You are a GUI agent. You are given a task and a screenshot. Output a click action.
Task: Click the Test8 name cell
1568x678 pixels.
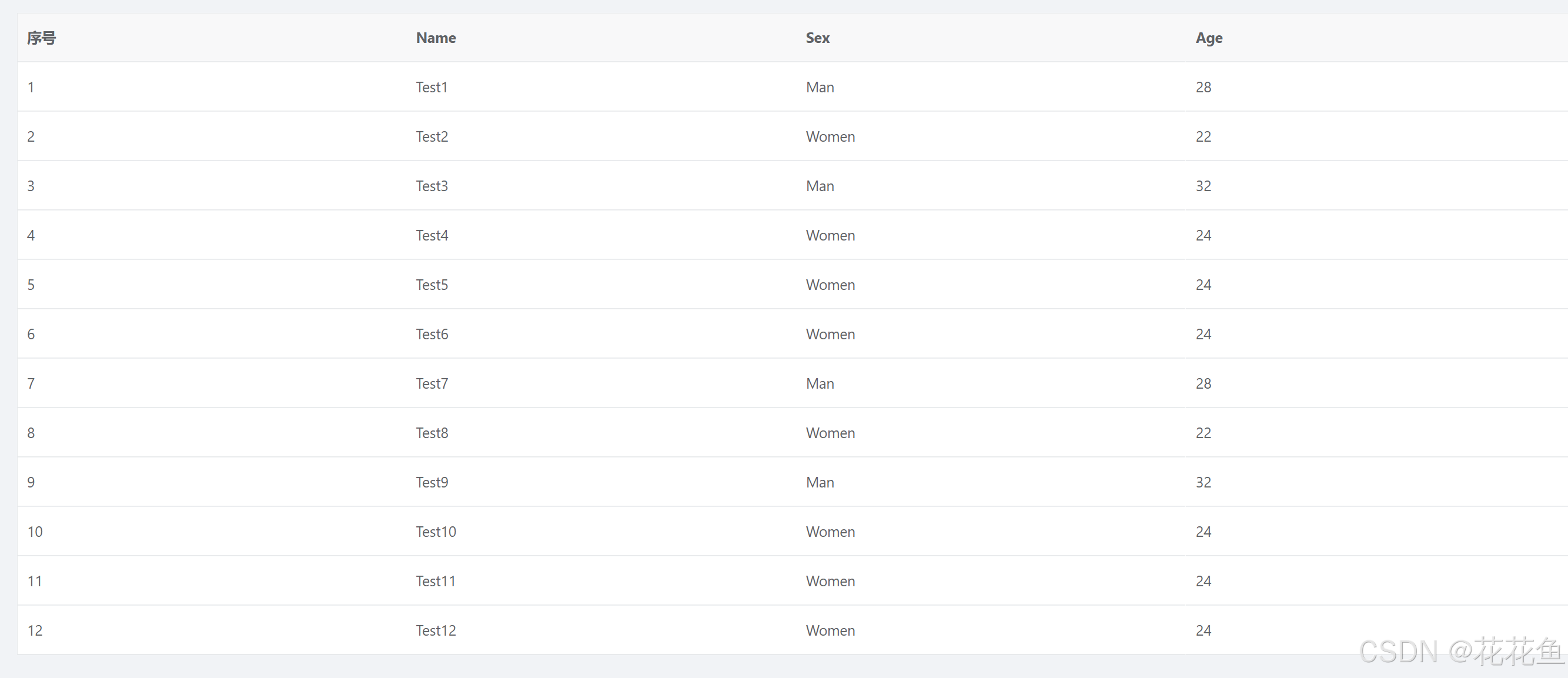pyautogui.click(x=432, y=433)
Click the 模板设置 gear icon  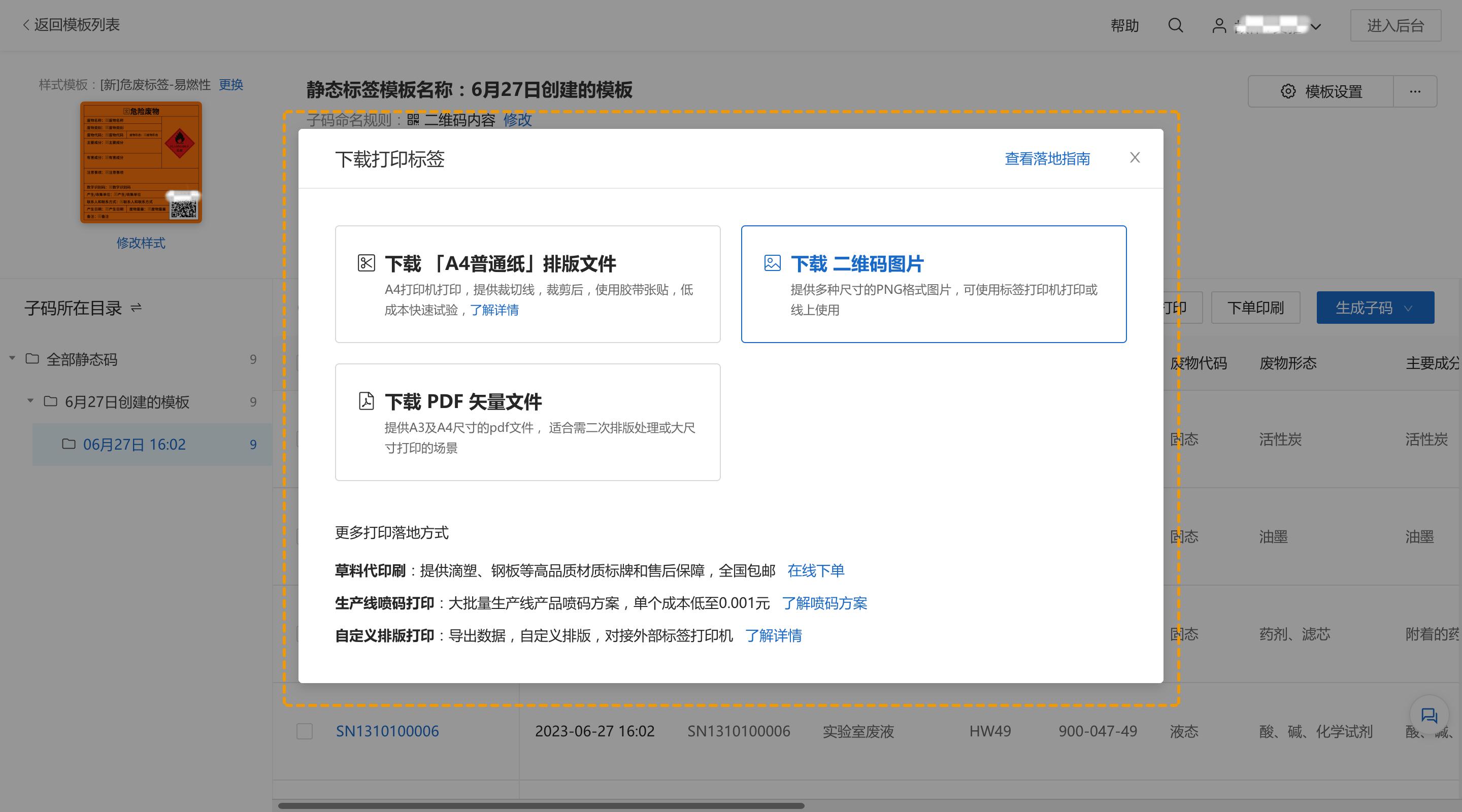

→ **Exercise instructions**:
Each entry above should be printed exactly, and any picture in it left out.

→ **Answer for the task**:
You are a GUI agent. You are given a task and a screenshot. Output a click action.
Task: Click the Test8 name cell
1568x678 pixels.
pyautogui.click(x=432, y=433)
Click the 模板设置 gear icon  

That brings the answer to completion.